How Do People Actually Choose a Career?

~ 3 minute read

I have spent every day of the last four years trying to build a better way for people to choose what career to go into. I’ve read hundreds of books on psychology, neuroscience and human development in order to learn about what core intrinsic factors matter in decision making. Our team has collected hundreds of millions of data points on labour pathways and how people enter careers.

Lots of people ask me who we compete against in our space. The real answer is that we aren’t competing against other products, we are competing against core human instincts and the social constructs that continue to produce extremely poor results.

In spite of our efforts to change this, there are three primary ways people choose a career in our current system:

  1. By accident
  2. Through apathy
  3. Through social pressure

By Accident

As unromantic as this sounds, this is the most common way of people entering a career. When people give advice to “network”, what they actually mean is “manufacture serendipity” and increase your chance of positive randomness.
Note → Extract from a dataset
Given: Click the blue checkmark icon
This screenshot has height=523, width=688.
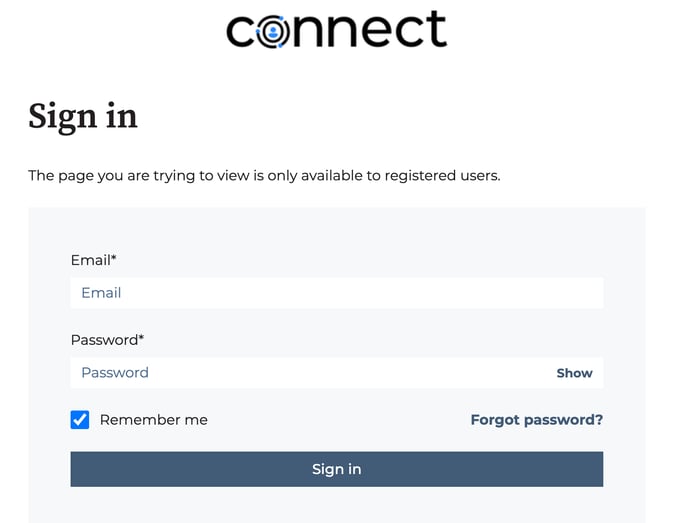Looking at the screenshot, I should tap(80, 420).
I’ve heard countless stories of a random family member offering someone a job that leads to another job, which in turn leads to a career decision. Randomness is so frequent in career decisions that Nassim Taleb could write a separate book on it.

If people want to give career advice, being in the right place at the right time should be it. While this strategy leads to random, unfitting careers, at least it leads to a path.

Through Apathy

I think it’s impossible to overstate how lost people truly are. Through misguided parenting and faults in our educational system, most people graduate from high school with absolutely no idea what to do. Being forced into earning money is an opposing force that combats apathy, but that’s a limited core strategy when it comes to making a career choice.

Another version of this is constant “education” through post-secondary systems. What to do if you aren’t sure what you want to do? Go back to school! Over and over again. Apathy also leads to many people in graduate school still trying to find something that interests them.

Apathy is dangerous because it usually leads to careers with limited entry friction. Most people in this category stumble into whatever they can get, not realizing their full potential or interacting with enough people to get lucky by accident.

Through Social Pressure

Parents and friends are the #1 and #2 career advice centres, respectively. 18+ years of being influenced by these groups —who in turn get their advice from their parents, friends and the media— leads to a lot of one thing: dogma.

A dogmatic approach to choosing a career is never a good idea. If your great-great-great-grandfather had some gripe with his local blacksmith, it’s possible that his hatred for the profession has been passed down through parenting. And now, for some reason, you think people who are welders are awful people.

You see this most acutely in the middle to upper-middle class of society. Lots of people go to university and study “socially acceptable” degrees to get “socially acceptable” jobs. Those jobs usually rhyme with investment banker, lawyer, accountant, doctor and consultant.

It’s much more terrifying to stand alone than it is to follow the crowd.

You’ll notice something about these three methods. They are all reactive strategies. Being purely reactive is what leads to 80% career dissatisfaction, countless career changes and unhappiness. There are only two ways to find a career that “fits”:

  1. Get lucky with your accidental career
  2. Proactive planning

#1 is impossible to predict and plan, but #2 is something we can try to optimize. Sokanu was built for this reason.